About this task>
Please continue the commentary on Sherlock and John's exchange about caring, picking up after its last sentence.

Document segment>
▼
Sherlock: Sorry, what?
John: There are lives at stake, Sherlock -- actual human lives... Just -- just so I know, do you care about that at all?
Sherlock: Will caring about them help save them?
Sherlock: Then I'll continue not to make that mistake.
John: And you find that easy, do you?
Sherlock: Yes, very. Is that news to you?
John: No. No.
Sherlock: I've disappointed you.
John: That's good -- that's a good deduction, yeah.
Sherlock: Don't make people into heroes, John. Heroes don't exist, and if they did, I wouldn't be one of them.
But getting back to the main point. I think Sherlock cares quite a bit, but he also recognizes he's extraordinarily gifted, and that caring can limit his effectiveness. It's like a surgeon who loses a patient, possibly through his own mess-up, but who can't cry over it because there's another patient waiting to be save in the next room. You develop a necessary callousness after a time. And John knows this. Remember: army doctor. What bothers him, I think, is that this seems to come easily to Sherlock; and also because it happens in an environment John probably associates with safety. This is London, not Afghanistan, and he went and fought in a war precisely so people wouldn't have to develop those calluses back in England, so they can be safe. Only it's not that simple, of course.
▲
Material provided>
▼
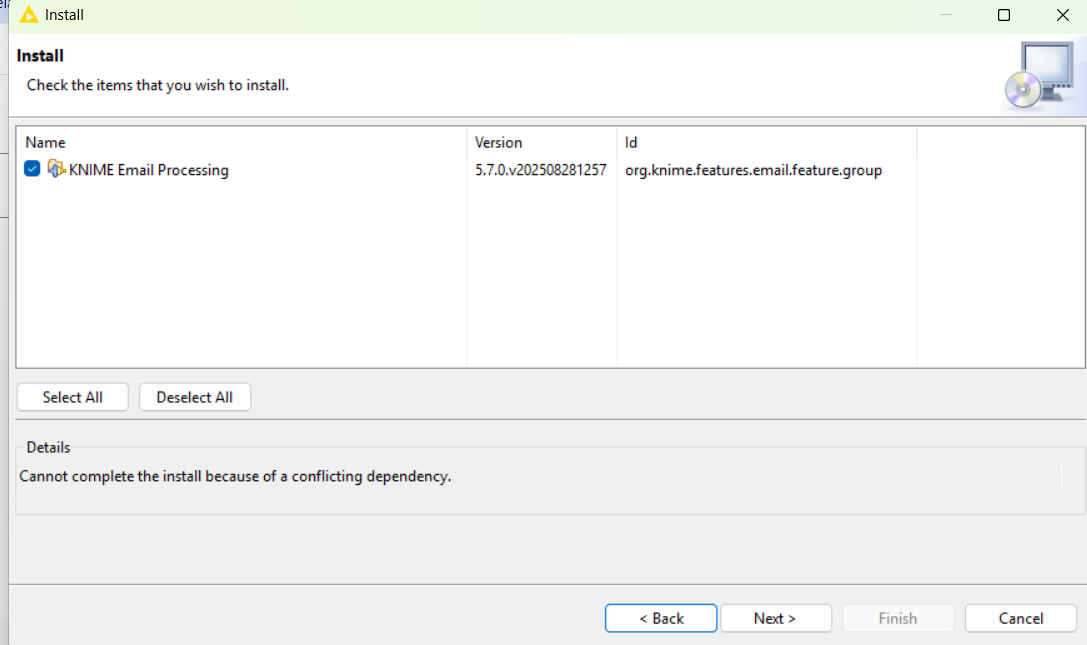Click the org.knime.features.email.feature.group id cell
The image size is (1087, 645).
(753, 170)
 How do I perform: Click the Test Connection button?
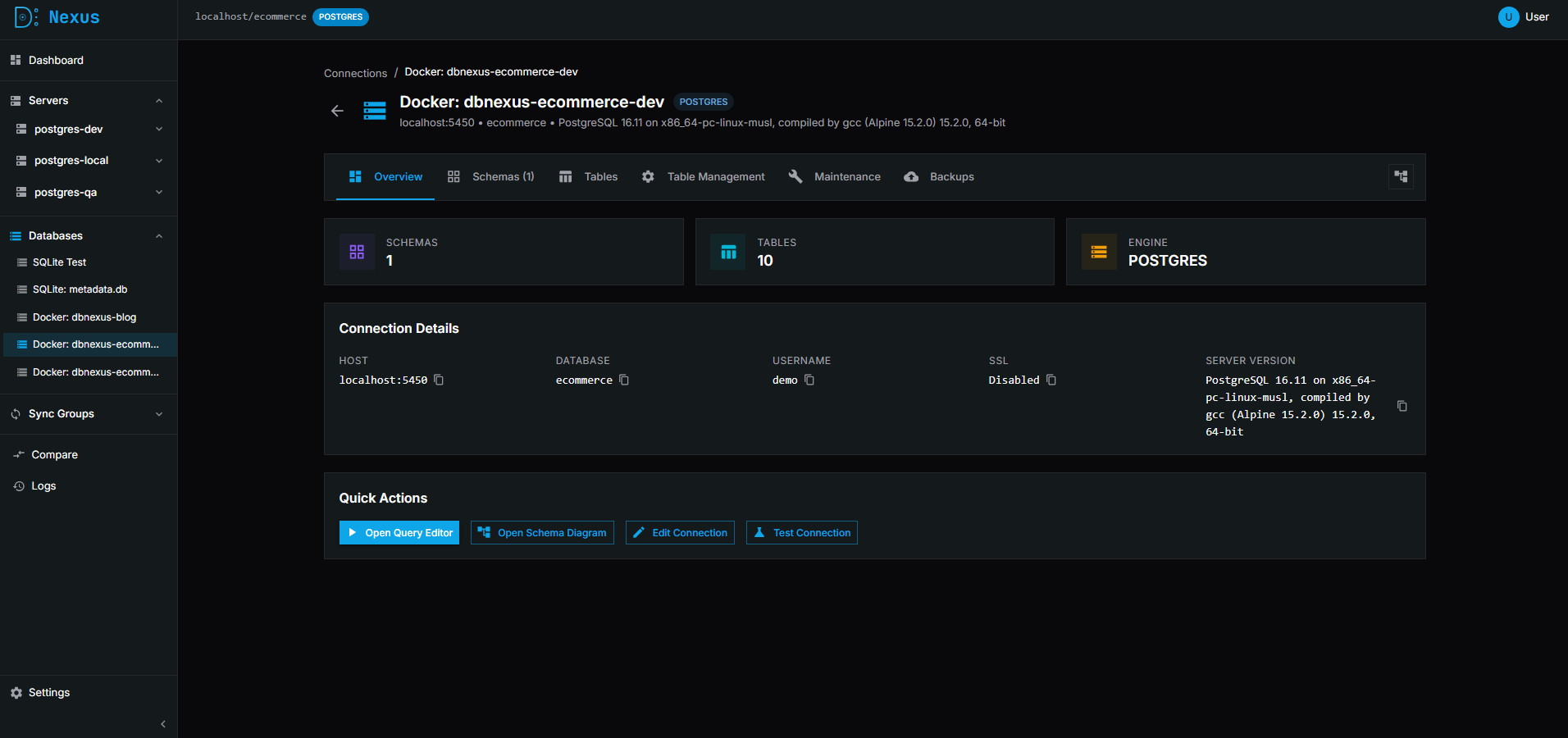(x=802, y=533)
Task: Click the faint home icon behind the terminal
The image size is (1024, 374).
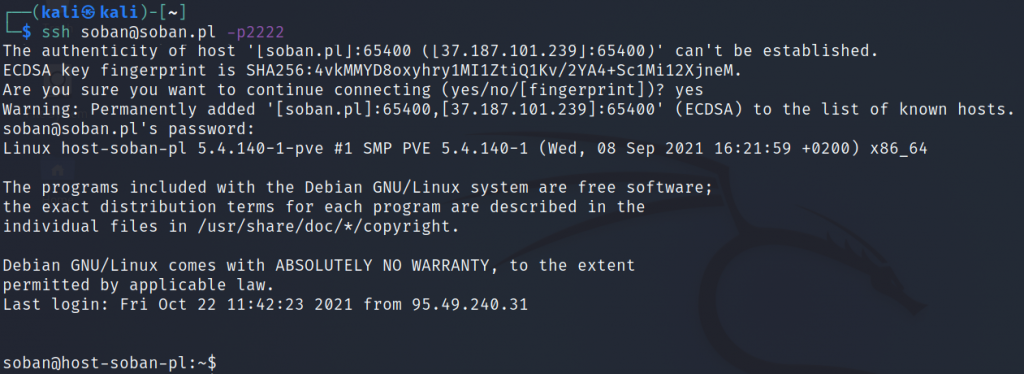Action: coord(57,171)
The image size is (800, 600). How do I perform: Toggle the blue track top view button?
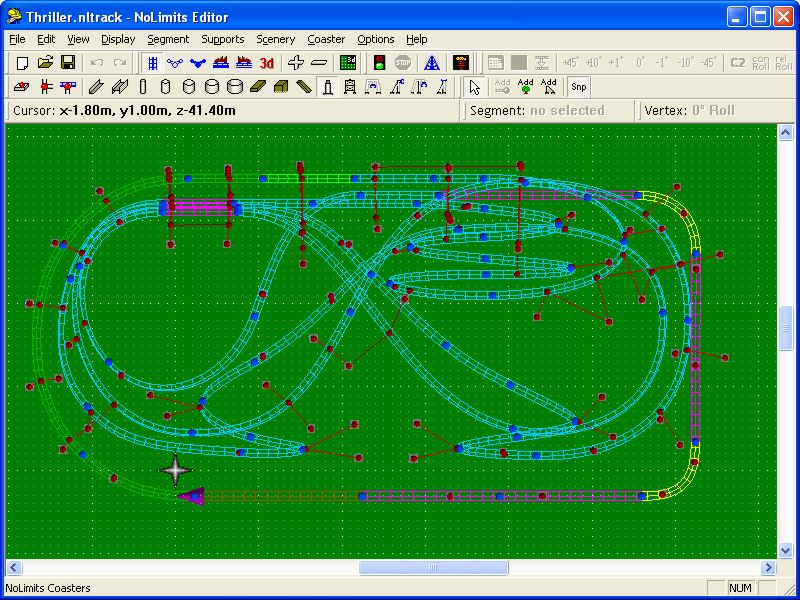click(152, 63)
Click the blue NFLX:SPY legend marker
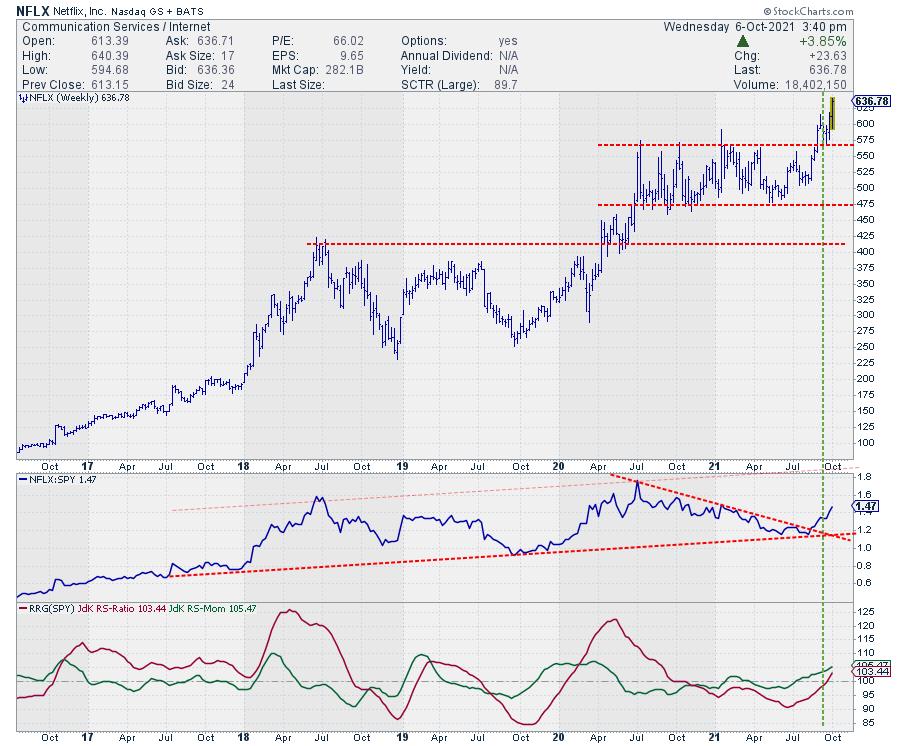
▲
Exercise answer>
This is a real sign, though, that John's and Sherlock's relationship is moving to the next level. Not just a flat-share or a professional partnership, because why should John care if Sherlock's not a good person, if he doesn't care about other peoples' suffering, at that level of connection? But if they're becoming friends, if he's bound to Sherlock because he recognizes something good or admirable in him that he wants to be closer to, well, Sherlock being so jaded (as he thinks) matters a great deal, doesn't it?
I mentioned over at Tumblr that I was taking some time off between rewatches because I wanted to work out my thoughts on the difference between romantic love and friendship (eros vs philia, or possibly storge, if that distinction carries weight). I wanted to do that because this episode plays with some really interesting parallels between John and Sherlock vs. romantic couples. Westie's the most obvious one. More subtly, we get a gay man overshadowed by his powerful sibling (shades of Mycroft-Sherlock), whose lover is employed by said man's sister (shades of Mycroft's offer to pay John for information on Sherlock), and finally commits murder over Kenny's abuse at his big sister's abuse (hasn't happened with John and Mycroft, but John is increasingly less cowed by Mycroft, and Sherlock is increasingly gratified by this). Even the episode opener in Minsk has a very "married" feel to it if you read the blogs: Sherlock initially wasn't going to bother going all the way out to Minsk, but did when John told him to.
My point isn't that John and Sherlock are romantically involved here. For early seasons, this episode has a decided lack of romantic subtext. But they do seem to be functioning as a romantic couple, sans the romance and sex. It's almost as if they're trying to say romance isn't the defining factor of the kind of relationship that defines a life, gives it structure. As if the hard distinction we draw between romantic partners and platonic friends isn't always so tidy.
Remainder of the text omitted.